● **Text segment**

== == ==

When I finally discovered him in 1971 his work made a huge impact
on me as a film student. He began with Before the Revolution
in 1964 a story about a University intellectual who has sided
with the communist rebels in Italian society and it being a Bertolucci
film, he is also having an incestuous relationship with his aunt.
Filmed when he was just 22 it revealed his skills as a brilliant
stylist, if not a great storyteller.
By far greater in impact was his film The Conformist. Here
we have fascism, sex, politics and psychology. It is a film about
acceptance, betrayal and cowardice. For one outside the party
to belong to the fascist movement in Italy the important test was
to prove you could betray your friends, even your loved ones. For
Marcello, played by Jean-Louis Trintignant a huge international
star then - he is an outsider desperate to belong, to conform. |
Shot
with astonishing bravura and a wonderful use of lighting and shadows
which add menace and lustre; the whole film is a work of art. It
is one of the most perfect recreations of wartime Italy in character
and sensuality, fully exploiting the architecture and music of the
period. A film noir, part-road movie, told almost all in flashback,
it uses unique film techniques to tell its tragic story. When I
think of the 1940s, it is this film that defines it.

== == ==

● **Information provided**
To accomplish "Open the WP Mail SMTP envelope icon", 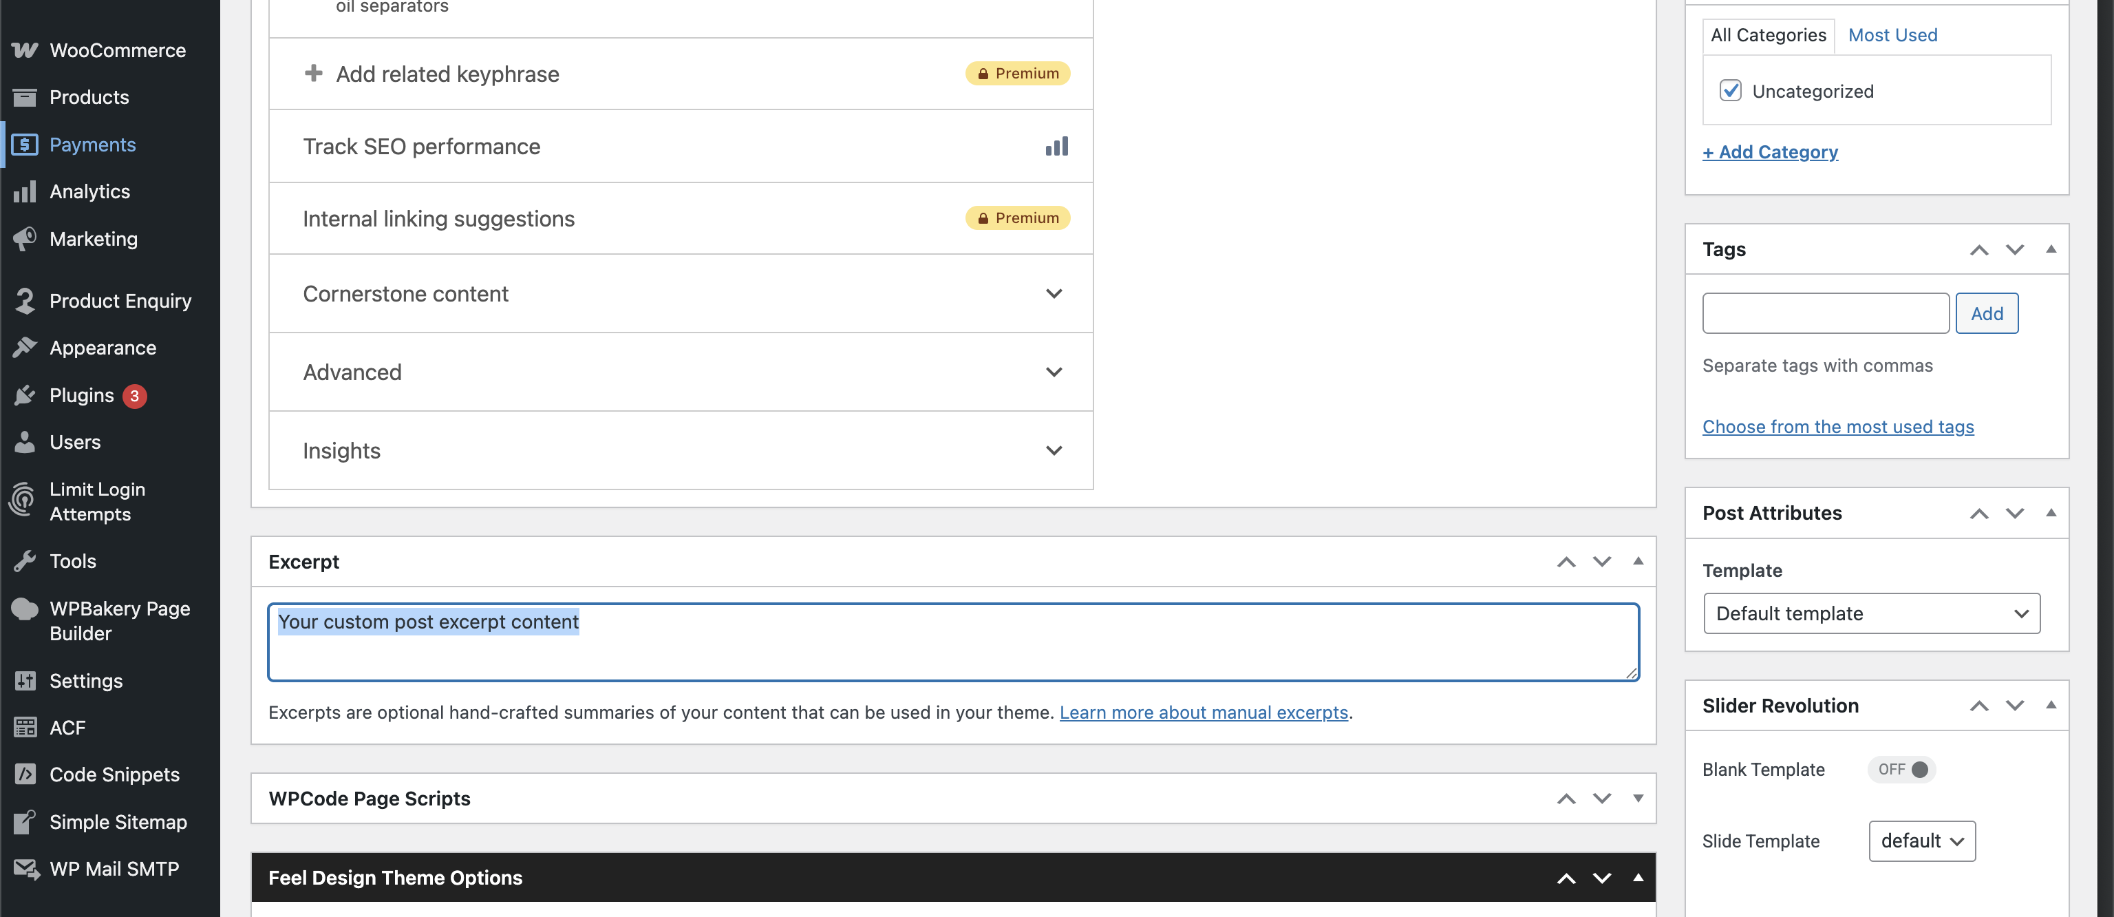I will [x=25, y=869].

== == ==

● **Problem set**
1. According to the review, who played Marcello?
2. Copy the stretch of the review from "When I finally" through "with his aunt.", word for word.
The listing above is separate material, apart from the review.

● **Answers by task**
1. Jean-Louis Trintignant.

2.
When I finally discovered him in 1971 his work made a huge impact
on me as a film student. He began with Before the Revolution
in 1964 a story about a University intellectual who has sided
with the communist rebels in Italian society and it being a Bertolucci
film, he is also having an incestuous relationship with his aunt.